November in the Brooks Garden

November in the Brooks Garden

On the Land, Stories

3 minutes reading

“You ought not to grow garlic unless you are willing to let it make you as patient as it needs for its purposes” – Stanley Crawford, A Garlic Testament

After the strenuous work of summer, the slower pace of fall announces itself with a sigh of relief from gardeners as we take a pause from the tumult of summer. Despite this impending winter dormancy, as I plant spring bulbs and mulch garden beds I find myself yearning to sow seeds again, to perpetuate the cycle of harvest and nourishment. The Brooks garden hardiness zone is 8b and during this time not much can be sown outdoors in the garden. Exempt from this pause in outdoor sowing are the onions and garlic that grace our tables for much of the year.

On a recent autumn day, with the sun dipping low in the sky, I planted a patch of garlic cloves. With a rhythmic snap I pulled cloves apart, safely tucking them into the soil followed by a generous layer of compost and mulch. Once this work of sowing is done, the real work of waiting for garlic to grow begins. Unlike many garden vegetables like quick sprouting radish, or even the more lackadaisical carrot, garlic can take 9 months to grow.

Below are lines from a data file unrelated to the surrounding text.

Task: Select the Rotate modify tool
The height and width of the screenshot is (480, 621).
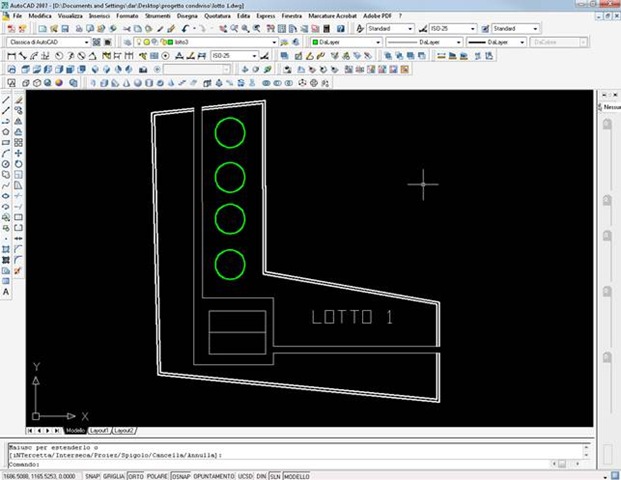Action: point(19,164)
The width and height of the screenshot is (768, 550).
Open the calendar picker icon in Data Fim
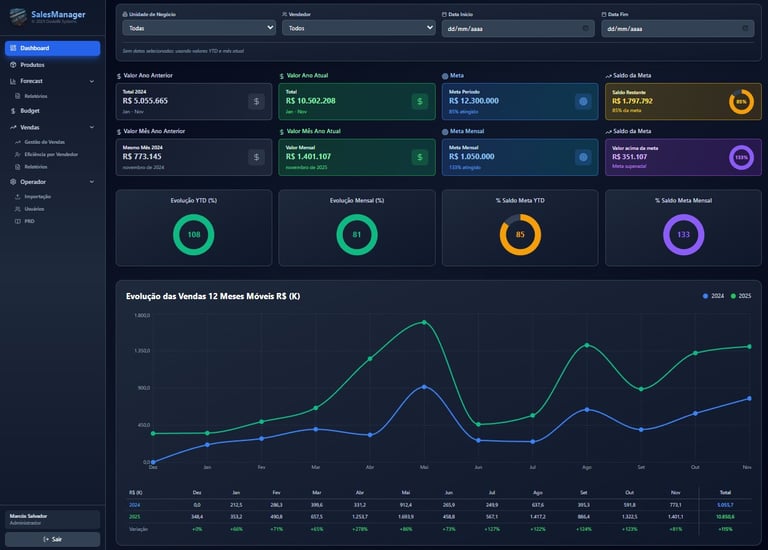click(745, 28)

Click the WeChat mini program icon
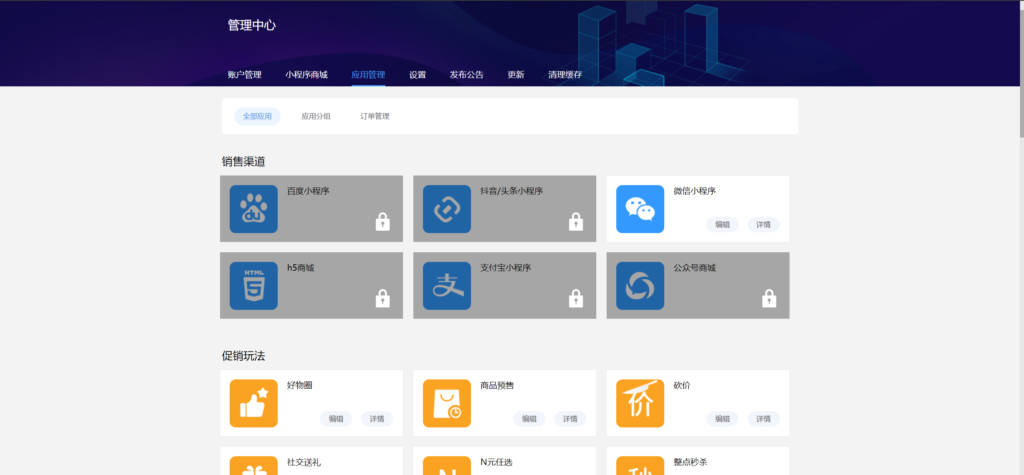[x=640, y=209]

I have learned to find poetry in this waiting, with cloves tucked away into the bed of soil, safe from the sleet of rain and wind, it’s easy to believe that little is happening in the ground. However, hidden from our eyes the garlic clove takes root and begins to grow. In spring as one peeks into the mulch of the garden bed, small crowns of green shoots can be seen pushing out, quickly growing into a longer tendril of leaves. Eventually, in June or July as the bulbs start to dry out these tops will die back, turning brown, announcing the time for harvest has finally arrived.

Garden photo

The promise of garlic’s growth in the coming months, safely nestled away for the winter, is a balm for a gardener’s spirit. Much like garlic I will spend these next winter months reestablishing my roots, taking the time to plan for the growing season. With those first days of spring I will emerge as well, slowly and then suddenly in a cycle of growth and rest that is the bedrock of the natural world, for both garlic and gardeners alike.